A team of scientists, led by Professor Feng Yan from Department of Applied Physics, The Hong Kong Polytechnic University, Hung Hom, Kowloon, Hong Kong, and co-workers, recentky developed a novel method to overcome the drawback of grain boundaries (GBs) in perovskites without using defect passivation.

Several 2D materials, including black phosphorus (BP), MoS2 and graphene oxide (GO), were specifically modified on the edge of perovskite GBs by a solution process. The 2D materials have high carrier mobilities, ultrathin thicknesses and smooth surfaces without dangling bonds. The PCEs of the devices are substantially enhanced by the 2D flakes, in which BP flakes can induce the highest relative enhancement of about 15%.

Interestingly, the team found that under certain conditions, GBs modified with the 2D materials are favorable for the device performance. Therefore, a synergistic effect between the 2D flakes and perovskite GBs is observed for the first time. While the nanotechnology of using 2D materials in PSCs has been reported in several papers, the synergistic effect between the 2D flakes and perovskite GBs has not been reported until now.

To better understand the underlying mechanism of the above effect, device simulation was conducted by using a commercial software. The hole conduction processes from GBs to 2D flakes in PSCs are clearly demonstrated, showing that the GBs and 2D flakes all act as hole channels in the devices.

The simulation results confirm that the performance enhancement induced by BP is higher than that by other 2D materials because of the highest hole mobility of BP. In addition, the modification of the 2D flakes on the perovskite grains away from GBs has little effect on the device performance, indicating that the synergistic effect of 2D flakes and perovskite GBs is essential to the performance enhancement in our devices.

Although the coverage of the 2D flakes on the perovskite films is only several percent, most of the flakes are located on perovskite GBs. Due to the high carrier mobilities of the 2D materials especially BP, hole transfer from GBs is dramatically enhanced in the PSCs, resulting in substantial improvements of the efficiency as well as the stability of the devices.

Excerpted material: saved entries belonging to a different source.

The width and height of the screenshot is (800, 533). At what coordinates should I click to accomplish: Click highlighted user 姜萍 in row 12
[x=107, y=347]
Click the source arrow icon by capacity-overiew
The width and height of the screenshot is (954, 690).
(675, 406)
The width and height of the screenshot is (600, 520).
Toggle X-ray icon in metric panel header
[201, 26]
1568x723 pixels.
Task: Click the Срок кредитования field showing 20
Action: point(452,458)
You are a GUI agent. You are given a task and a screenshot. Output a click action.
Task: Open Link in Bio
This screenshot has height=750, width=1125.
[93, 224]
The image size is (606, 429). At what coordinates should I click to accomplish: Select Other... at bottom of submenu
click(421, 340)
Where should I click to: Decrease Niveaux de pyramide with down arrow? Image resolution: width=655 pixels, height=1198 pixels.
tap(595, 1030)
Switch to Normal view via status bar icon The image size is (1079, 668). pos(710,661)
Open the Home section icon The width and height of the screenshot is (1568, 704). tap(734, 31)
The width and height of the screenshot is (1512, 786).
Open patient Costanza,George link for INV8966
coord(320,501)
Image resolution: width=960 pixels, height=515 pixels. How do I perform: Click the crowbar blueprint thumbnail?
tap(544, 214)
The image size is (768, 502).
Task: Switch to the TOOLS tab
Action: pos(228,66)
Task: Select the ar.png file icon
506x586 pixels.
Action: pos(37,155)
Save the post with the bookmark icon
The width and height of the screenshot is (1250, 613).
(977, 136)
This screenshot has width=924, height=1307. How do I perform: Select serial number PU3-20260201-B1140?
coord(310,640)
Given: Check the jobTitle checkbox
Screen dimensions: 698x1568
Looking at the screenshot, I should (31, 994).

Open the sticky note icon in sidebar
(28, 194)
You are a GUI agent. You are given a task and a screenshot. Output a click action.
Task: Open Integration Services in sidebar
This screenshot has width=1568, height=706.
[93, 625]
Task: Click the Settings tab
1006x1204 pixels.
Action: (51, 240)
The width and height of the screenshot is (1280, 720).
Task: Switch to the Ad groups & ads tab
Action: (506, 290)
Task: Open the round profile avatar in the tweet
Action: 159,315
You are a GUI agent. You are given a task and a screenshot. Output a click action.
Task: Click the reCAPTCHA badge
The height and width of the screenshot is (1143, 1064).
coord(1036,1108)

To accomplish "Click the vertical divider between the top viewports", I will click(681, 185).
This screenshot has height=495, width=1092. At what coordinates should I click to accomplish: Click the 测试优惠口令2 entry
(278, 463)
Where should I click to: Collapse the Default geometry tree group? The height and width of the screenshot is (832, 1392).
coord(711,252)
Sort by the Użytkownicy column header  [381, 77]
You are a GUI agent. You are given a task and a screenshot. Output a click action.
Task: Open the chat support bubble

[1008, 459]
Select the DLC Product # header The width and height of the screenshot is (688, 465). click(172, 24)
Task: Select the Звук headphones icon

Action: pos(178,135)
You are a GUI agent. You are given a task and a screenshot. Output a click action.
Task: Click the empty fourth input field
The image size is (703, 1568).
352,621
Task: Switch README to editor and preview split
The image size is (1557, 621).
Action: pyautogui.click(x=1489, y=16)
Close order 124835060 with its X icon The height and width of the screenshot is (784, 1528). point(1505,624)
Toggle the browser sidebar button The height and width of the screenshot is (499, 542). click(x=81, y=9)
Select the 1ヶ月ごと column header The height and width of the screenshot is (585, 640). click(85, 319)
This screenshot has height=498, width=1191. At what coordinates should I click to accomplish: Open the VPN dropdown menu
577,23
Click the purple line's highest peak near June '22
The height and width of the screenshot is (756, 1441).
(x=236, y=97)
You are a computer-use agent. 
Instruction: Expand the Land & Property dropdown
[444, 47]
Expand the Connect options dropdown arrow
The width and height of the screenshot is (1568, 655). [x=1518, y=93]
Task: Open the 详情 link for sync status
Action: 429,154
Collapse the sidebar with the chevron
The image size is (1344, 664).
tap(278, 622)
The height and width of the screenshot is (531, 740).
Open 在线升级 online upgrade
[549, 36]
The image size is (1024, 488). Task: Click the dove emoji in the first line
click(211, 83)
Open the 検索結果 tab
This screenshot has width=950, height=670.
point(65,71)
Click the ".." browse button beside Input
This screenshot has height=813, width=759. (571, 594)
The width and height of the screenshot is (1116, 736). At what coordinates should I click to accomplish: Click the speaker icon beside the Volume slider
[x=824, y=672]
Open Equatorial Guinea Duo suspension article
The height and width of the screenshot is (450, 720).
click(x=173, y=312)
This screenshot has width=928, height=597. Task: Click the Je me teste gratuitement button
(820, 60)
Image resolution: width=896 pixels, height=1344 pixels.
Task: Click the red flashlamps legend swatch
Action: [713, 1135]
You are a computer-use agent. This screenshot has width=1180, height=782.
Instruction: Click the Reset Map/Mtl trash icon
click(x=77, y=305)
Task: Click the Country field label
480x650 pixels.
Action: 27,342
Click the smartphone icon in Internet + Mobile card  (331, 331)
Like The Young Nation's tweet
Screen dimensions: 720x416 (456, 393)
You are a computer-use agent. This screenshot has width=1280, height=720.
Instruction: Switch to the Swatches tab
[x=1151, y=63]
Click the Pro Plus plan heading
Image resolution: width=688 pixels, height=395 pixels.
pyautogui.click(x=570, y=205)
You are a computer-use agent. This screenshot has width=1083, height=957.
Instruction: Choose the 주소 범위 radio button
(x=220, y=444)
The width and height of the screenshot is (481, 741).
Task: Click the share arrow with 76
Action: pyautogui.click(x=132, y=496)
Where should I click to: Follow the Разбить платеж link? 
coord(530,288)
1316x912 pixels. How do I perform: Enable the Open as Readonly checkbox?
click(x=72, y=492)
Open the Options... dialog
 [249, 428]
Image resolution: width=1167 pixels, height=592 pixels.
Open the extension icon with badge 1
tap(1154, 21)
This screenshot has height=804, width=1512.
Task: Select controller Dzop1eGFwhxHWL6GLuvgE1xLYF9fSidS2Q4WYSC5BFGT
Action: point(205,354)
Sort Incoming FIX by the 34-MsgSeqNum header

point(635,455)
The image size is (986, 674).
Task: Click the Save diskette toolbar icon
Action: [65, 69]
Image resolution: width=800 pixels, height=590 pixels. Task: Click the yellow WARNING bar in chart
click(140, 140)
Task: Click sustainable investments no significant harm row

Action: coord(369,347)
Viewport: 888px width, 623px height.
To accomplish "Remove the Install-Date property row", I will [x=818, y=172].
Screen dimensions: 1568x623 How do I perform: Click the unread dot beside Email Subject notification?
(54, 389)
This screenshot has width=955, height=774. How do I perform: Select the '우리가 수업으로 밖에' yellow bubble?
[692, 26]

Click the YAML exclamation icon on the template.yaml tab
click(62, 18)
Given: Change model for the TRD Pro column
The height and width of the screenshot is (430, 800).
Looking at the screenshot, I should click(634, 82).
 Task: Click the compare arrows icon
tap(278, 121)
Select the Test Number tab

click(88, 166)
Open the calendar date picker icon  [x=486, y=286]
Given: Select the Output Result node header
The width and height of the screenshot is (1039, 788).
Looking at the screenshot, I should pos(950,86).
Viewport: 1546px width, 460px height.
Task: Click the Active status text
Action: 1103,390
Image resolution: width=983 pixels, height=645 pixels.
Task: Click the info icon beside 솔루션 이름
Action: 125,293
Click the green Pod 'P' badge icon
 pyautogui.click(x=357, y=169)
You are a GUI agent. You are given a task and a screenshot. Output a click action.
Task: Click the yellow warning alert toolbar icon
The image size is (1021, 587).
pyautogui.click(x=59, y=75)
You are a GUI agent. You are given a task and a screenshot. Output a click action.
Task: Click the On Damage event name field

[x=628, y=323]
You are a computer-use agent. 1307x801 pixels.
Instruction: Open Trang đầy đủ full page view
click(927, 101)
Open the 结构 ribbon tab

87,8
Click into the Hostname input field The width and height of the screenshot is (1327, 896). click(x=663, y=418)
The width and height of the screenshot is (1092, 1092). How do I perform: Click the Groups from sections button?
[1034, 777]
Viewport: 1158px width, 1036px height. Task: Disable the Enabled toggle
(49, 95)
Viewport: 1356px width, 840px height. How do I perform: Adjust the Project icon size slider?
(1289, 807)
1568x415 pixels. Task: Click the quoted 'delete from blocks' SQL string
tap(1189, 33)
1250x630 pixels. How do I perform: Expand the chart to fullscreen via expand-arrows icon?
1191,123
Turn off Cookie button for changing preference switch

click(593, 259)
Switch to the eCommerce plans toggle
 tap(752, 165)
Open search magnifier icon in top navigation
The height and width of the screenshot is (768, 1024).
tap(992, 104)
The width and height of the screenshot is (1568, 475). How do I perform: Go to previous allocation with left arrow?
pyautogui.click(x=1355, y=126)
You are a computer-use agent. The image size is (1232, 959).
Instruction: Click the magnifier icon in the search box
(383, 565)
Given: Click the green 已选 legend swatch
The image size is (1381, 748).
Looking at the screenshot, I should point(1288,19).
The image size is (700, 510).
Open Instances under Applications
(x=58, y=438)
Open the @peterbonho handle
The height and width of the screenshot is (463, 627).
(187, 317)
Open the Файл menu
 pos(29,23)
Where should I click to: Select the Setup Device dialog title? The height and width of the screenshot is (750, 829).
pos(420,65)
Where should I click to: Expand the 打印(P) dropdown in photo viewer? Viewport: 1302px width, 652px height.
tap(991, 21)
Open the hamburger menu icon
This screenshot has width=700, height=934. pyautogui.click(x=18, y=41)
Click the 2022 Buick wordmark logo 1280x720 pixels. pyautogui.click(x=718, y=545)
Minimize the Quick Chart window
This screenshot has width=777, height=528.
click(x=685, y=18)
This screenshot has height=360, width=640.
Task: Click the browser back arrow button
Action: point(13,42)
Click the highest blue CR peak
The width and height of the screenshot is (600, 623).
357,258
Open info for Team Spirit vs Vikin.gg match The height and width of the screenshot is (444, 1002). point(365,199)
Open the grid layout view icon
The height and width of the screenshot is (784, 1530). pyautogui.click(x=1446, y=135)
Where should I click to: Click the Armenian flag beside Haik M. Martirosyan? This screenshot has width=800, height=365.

These results also indicate that GBs in PSCs are not detrimental to the device performance if the accumulated holes in the GBs can be conducted out efficiently. Under certain conditions, GBs even can be favorable for the photovoltaic performance of PSCs due to the built-in electric fields around them, which can facilitate photocarrier separation and transfer in the devices.

Therefore, perovskite GBs are electrically benign, which is consistent with some theoretical calculations reported before. More importantly, the researchers observed the synergic effect of the 2D flakes on the GBs in PSCs for the first time.

Both the carrier mobility and the location of the 2D flakes on the perovskite surface are essential to the performance enhancement. This work provides a guideline of modifying perovskite layers with novel high-mobility 2D materials to improve the photovoltaic performance as well as the stability of PSCs.